* **Directives**
**A)** Decide whether each statement agrees with the Three Garridebs article. For each, answer yes or no and quote the words of the article that settle it. (i) The story appeared in The Strand Magazine before it appeared in Collier's. (ii) The estate that Alexander Hamilton Garrideb is said to have left was worth $15 million. (iii) Holmes tells John Garrideb that he knows he is lying.
**B)** Continue the Three Garridebs article from the point where it stops.

* **Selection**
————————

"The Adventure of the Three Garridebs" is one of the 56 Sherlock Holmes short stories written by British author Sir Arthur Conan Doyle. One of the 12 stories in the cycle collected as The Case-Book of Sherlock Holmes (1927), it was first published in Collier's in the United States on 25 October 1924, and in The Strand Magazine in the United Kingdom in January 1925.

According to Dr. Watson's opening narration, this story is set at "the latter end of June, 1902 ... the same month that Holmes refused a knighthood for services which may perhaps some day be described." This is a parallel to the knighthood of Arthur Conan Doyle around the same time.

Plot

Holmes receives a letter from a Nathan Garrideb of 136 Little Ryder Street, asking for help in a most peculiar quest. He is looking for another man with his unusual surname, for it will mean a $5 million inheritance for him. He has been approached by another man, John Garrideb of Kansas, who says that he needs to find others with the same last name.

The American Garrideb comes to see Holmes and Watson at 221B Baker Street, and is apparently not very pleased that Nathan Garrideb has involved a detective. Garrideb, who claims to be a lawyer, spins a ridiculous story about Alexander Hamilton Garrideb, a millionaire land tycoon he met in Kansas. Hamilton Garrideb bequeathed his $15 million estate to John Garrideb on the provision that he find two more Garridebs to share it with equally. He came to England to seek out people with the name, having failed  in his own country. So far, he has found only Nathan.

During the interview, Holmes secretly deduces that Garrideb has been in London for a long time, not newly arrived as he claims. When Holmes invents a fictitious Kansas politician, Garrideb says he once knew him. Holmes does not reveal that he knows Garrideb is lying, and instead arranges a private visit with Nathan Garrideb. Upon arrival at Little Ryder Street, Holmes observes Nathan Garrideb's nameplate outside the house. It has obviously been there for years; so Holmes concludes that Garrideb is at least his true surname.

————————

* **Dataset extract**

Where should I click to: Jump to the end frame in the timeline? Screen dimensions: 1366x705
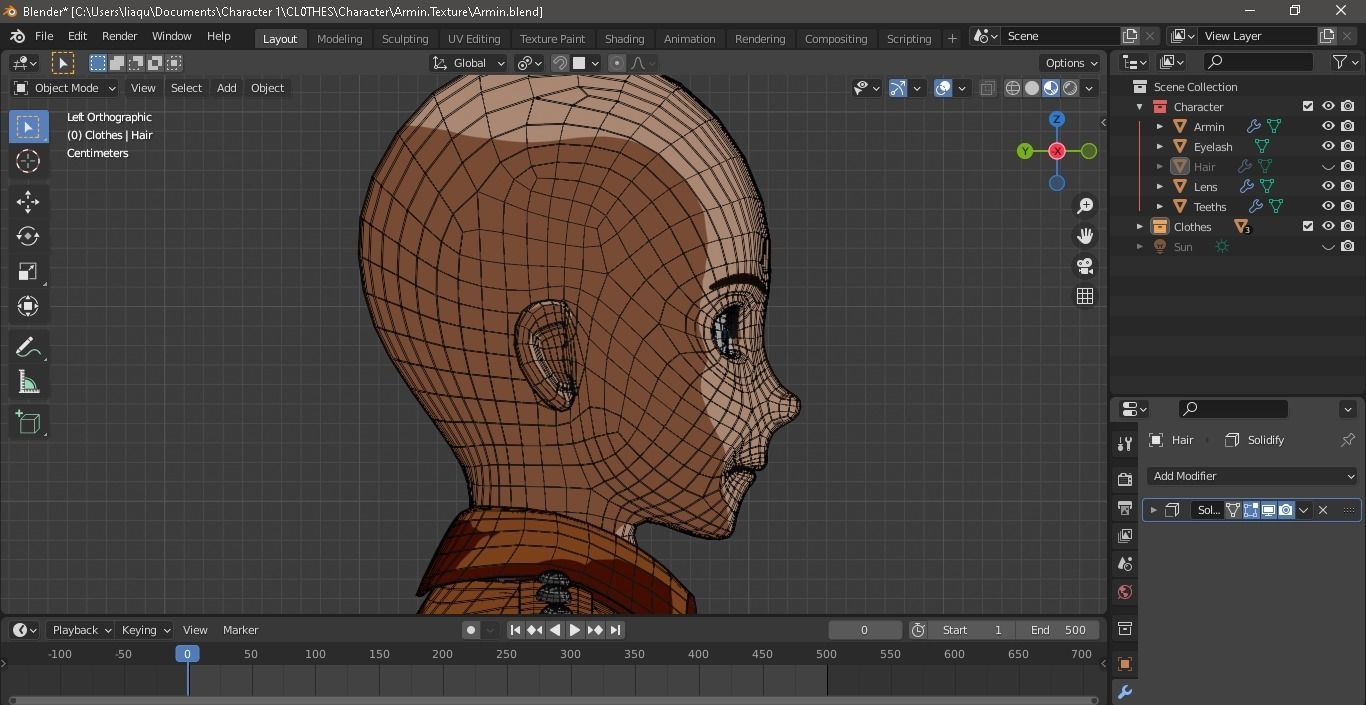pyautogui.click(x=615, y=630)
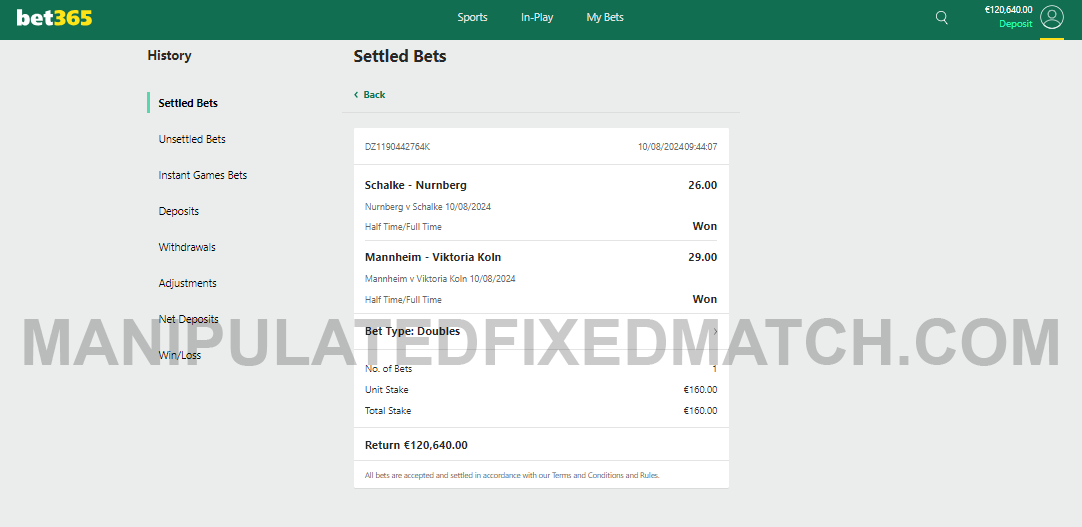Open My Bets in header
Viewport: 1082px width, 527px height.
tap(605, 17)
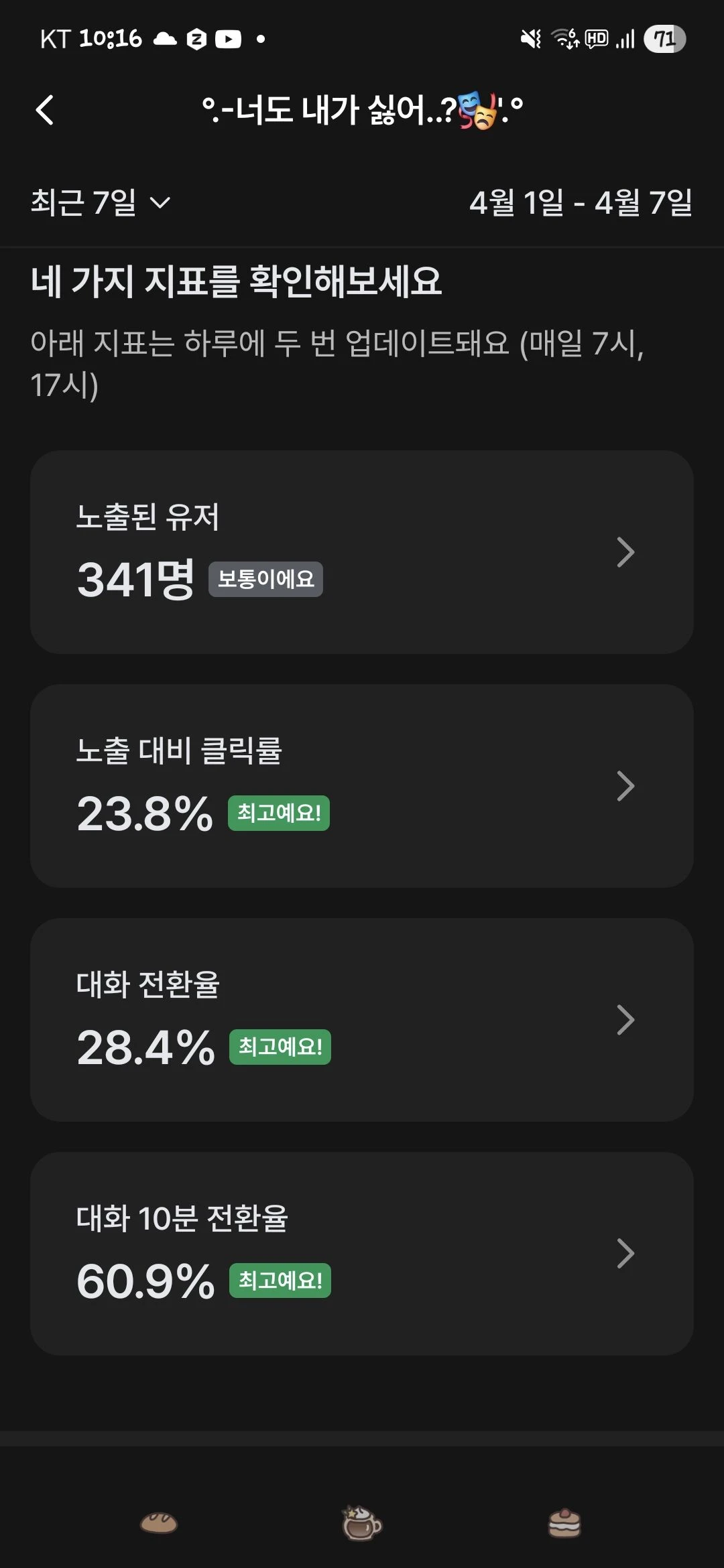Expand 노출 대비 클릭률 chevron
The height and width of the screenshot is (1568, 724).
pos(625,786)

————————

* **Responses**
**A)**
(i) No: "it was first published in Collier's in the United States on 25 October 1924, and in The Strand Magazine in the United Kingdom in January 1925."
(ii) Yes: "Hamilton Garrideb bequeathed his $15 million estate to John Garrideb"
(iii) No: "Holmes does not reveal that he knows Garrideb is lying"

**B)**
It turns out that Nathan Garrideb is an elderly eccentric who collects everything from ancient coins to old bones.  Garrideb's rooms look like a small museum, but he has nothing of financial value in his collection. Holmes finds out that John Garrideb has never asked for any money, nor has he suggested any course of action. Nathan Garrideb has no reason, it seems, to be suspicious of John Garrideb.

During Holmes's and Watson's visit, John Garrideb arrives, having supposedly found a newspaper advertisement purportedly placed by one Howard Garrideb in the course of his everyday business. Holmes silently observes that John Garrideb must have placed the advertisement himself; the terms and spelling are distinctly American, not British. Despite Nathan Garrideb's objections, for he is a man who never travels, John Garrideb insists that Nathan go to Birmingham and meet this Howard Garrideb. Holmes realizes that the whole scheme is John Garrideb's way to get Nathan out of the way for a while. 

The next day, Holmes goes to see Inspector Lestrade at Scotland Yard and identifies John Garrideb as James Winter alias Morecroft alias "Killer" Evans, who escaped prison after shooting three men in the States. In London, he killed Rodger Prescott, a Chicago forger whose description matches the former occupant of Nathan Garrideb's room. Holmes and Watson go to Garrideb's home armed with revolvers. They do not have to wait long before Winter shows up. From their hiding place, Holmes and Watson see the criminal use a "jemmy" to open a trapdoor, revealing a little cellar. They capture Winter, but not before he manages to shoot twice, striking Watson in the leg. For once, Holmes shows his human side; he is distraught over Watson's injury, and strikes Winter on the head with the butt of a gun hard enough to draw blood, vowing that the villain would have never left the rooms alive if he had killed Watson. Fortunately, Watson's wound is superficial. The little cellar contains a printing press and stacks of counterfeit banknotes, hidden there by Prescott, the man that Winter killed.

Winter is sent back to prison. Nathan Garrideb ends up in a nursing home, so great is his disappointment, but many CID men are pleased that Prescott's equipment has at last been found. Watson seems the happiest at the adventure's outcome, despite being hurt, declaring, "It was worth a wound, it was worth many wounds, to know the depth of loyalty and love which lay behind that cold mask", from the sight of Holmes's panic and rage over his friend's shooting.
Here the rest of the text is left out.